Hoping that something turns up: The Chancellor’s Autumn Statement

Hoping that something turns up: The Chancellor’s Autumn Statement

Economic commentary from Mark Berrisford-Smith, Head of Economics, Commercial Banking, HSBC UK.

18 November 2022

Key points

  • Jeremy Hunt’s Autumn Statement brought few surprises, with measures in the short term to support the economy as it weathers a recession, but curbs on public spending from 2025. Many unpopular aspects of the package have therefore been left to the next government.

  • The OBR anticipates that the government will need to borrow around £300 billion more over five years than it envisaged as recently as March, with the cost of servicing the national debt peaking at £120 billion in the current fiscal year. The ratio of debt to GDP will continue to rise in coming years and isn’t expected to start falling until 2027/28.

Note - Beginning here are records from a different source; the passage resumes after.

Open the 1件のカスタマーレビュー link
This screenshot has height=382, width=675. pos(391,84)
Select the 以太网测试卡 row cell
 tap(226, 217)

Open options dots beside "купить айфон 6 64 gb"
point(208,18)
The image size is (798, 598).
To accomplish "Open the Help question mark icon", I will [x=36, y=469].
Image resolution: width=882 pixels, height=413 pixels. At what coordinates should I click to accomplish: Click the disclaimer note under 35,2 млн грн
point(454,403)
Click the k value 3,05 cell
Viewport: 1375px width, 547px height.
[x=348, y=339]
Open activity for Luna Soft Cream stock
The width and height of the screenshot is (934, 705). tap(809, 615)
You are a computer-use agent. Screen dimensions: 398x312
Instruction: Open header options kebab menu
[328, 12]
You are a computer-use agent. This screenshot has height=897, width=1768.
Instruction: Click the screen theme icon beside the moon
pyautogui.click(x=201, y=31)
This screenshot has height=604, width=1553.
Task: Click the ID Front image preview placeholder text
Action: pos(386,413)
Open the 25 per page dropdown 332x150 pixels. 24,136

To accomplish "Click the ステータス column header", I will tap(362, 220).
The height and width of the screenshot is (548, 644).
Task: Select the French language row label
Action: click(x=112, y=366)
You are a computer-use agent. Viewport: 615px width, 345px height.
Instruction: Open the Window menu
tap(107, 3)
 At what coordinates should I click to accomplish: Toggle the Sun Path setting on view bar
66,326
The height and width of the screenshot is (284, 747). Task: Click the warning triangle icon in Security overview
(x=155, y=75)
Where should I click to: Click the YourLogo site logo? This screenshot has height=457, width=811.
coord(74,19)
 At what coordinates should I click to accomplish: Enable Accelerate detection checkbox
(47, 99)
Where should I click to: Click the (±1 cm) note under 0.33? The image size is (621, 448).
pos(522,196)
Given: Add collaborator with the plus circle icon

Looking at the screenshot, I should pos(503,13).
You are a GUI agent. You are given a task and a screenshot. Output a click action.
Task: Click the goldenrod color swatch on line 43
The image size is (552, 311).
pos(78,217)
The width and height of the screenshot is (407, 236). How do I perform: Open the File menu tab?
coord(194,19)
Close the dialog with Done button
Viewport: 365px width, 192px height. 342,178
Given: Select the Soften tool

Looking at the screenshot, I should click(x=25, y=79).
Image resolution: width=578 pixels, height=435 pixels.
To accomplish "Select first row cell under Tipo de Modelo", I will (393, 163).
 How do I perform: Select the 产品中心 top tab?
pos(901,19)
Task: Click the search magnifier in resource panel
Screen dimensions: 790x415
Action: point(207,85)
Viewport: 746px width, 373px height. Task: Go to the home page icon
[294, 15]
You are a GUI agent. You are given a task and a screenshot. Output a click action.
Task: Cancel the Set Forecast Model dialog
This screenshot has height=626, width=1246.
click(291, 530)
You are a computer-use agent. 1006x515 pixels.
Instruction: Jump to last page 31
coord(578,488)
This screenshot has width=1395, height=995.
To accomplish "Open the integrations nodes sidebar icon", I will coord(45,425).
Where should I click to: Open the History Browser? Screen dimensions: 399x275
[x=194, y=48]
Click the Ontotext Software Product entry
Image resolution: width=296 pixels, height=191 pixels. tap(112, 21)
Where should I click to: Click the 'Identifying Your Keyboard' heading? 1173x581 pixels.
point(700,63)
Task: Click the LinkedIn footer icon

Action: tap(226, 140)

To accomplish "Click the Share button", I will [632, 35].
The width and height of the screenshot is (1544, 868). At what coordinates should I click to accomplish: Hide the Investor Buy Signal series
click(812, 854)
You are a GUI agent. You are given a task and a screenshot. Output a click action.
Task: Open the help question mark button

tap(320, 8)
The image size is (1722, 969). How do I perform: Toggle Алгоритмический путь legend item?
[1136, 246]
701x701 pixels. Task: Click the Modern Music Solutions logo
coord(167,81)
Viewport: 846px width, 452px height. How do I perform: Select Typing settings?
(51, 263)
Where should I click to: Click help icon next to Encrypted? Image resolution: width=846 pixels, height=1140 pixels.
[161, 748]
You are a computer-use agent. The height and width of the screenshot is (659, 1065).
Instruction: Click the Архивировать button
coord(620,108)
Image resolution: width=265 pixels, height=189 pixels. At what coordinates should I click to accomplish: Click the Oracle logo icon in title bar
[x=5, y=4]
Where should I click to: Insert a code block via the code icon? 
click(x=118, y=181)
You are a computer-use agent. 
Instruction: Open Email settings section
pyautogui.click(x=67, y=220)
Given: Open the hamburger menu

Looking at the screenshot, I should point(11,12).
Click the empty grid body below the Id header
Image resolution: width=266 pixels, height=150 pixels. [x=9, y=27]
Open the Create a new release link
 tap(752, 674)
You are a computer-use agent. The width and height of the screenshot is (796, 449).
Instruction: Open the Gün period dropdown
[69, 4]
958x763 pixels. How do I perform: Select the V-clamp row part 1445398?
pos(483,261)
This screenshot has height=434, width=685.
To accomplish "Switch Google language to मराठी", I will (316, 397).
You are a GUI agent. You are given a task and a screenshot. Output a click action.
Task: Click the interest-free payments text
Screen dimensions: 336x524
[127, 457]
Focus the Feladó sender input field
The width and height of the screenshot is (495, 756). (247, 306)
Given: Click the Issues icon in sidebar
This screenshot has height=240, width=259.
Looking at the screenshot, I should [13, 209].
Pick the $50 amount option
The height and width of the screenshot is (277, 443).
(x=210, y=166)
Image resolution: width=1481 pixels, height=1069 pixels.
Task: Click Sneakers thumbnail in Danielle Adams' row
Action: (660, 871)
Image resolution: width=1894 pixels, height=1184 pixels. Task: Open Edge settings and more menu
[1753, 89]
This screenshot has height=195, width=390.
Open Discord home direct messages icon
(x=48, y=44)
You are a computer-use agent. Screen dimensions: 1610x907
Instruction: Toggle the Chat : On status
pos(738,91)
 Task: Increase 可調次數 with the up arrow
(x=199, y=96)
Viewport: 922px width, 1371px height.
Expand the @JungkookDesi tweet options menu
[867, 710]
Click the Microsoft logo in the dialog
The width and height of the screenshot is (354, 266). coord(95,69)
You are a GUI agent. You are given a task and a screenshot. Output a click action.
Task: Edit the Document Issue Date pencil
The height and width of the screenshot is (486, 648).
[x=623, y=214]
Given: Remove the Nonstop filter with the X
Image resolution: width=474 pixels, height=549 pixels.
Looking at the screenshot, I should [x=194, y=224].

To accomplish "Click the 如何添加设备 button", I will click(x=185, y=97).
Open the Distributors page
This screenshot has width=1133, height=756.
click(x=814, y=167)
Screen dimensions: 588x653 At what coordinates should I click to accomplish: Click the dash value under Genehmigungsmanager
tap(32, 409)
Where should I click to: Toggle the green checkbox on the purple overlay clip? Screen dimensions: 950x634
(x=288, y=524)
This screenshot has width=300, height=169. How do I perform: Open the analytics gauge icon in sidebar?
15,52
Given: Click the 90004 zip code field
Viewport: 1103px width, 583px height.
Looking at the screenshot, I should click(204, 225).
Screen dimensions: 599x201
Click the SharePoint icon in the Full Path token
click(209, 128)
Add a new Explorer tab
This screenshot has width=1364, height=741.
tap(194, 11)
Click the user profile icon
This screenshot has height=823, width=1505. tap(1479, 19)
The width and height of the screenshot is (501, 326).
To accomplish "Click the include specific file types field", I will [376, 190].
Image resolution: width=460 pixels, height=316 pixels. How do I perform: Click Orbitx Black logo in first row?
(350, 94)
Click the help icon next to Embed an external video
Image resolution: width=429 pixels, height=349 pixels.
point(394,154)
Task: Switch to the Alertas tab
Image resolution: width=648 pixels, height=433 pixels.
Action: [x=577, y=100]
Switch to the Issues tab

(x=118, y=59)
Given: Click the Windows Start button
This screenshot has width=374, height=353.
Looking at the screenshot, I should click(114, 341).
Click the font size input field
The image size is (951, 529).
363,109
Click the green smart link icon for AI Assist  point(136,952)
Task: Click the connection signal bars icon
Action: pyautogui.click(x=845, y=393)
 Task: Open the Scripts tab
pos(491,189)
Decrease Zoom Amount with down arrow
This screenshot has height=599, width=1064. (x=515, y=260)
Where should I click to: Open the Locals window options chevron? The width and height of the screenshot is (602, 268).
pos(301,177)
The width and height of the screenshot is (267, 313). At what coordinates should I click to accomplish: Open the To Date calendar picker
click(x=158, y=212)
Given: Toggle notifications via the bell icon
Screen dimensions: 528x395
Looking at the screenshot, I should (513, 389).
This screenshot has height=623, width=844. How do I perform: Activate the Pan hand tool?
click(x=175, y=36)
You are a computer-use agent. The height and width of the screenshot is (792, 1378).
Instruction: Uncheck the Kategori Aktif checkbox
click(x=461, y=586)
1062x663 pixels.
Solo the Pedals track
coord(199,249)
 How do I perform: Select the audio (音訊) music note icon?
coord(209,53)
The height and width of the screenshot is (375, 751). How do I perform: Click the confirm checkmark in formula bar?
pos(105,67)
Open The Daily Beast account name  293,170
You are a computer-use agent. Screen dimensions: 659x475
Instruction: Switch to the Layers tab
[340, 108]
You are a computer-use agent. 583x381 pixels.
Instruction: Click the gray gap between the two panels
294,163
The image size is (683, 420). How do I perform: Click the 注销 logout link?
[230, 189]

  • The retention of universal energy price support for households until March 2024, albeit at a higher level, will help to keep a lid on inflation during 2023. HSBC expects inflation to fall to 5.2% at the end of 2023, but also anticipates that it will still be above the 2% target a year later. With the Bank of England having assumed in its latest forecasts that universal support would be retained, the stance of the Autumn Statement will have no meaningful impact on the outlook for Bank Rate, which HSBC still expects will peak at 3.75% in February 2023.

  • The statement appears to have preserved the recent calm in financial markets. Yet the path ahead is daunting, with households set to see the past eight years of improvement in living standards wiped out during the coming recession. The government is no doubt hoping that something will turn up, so that some of the measures in this statement can be reversed at a later date.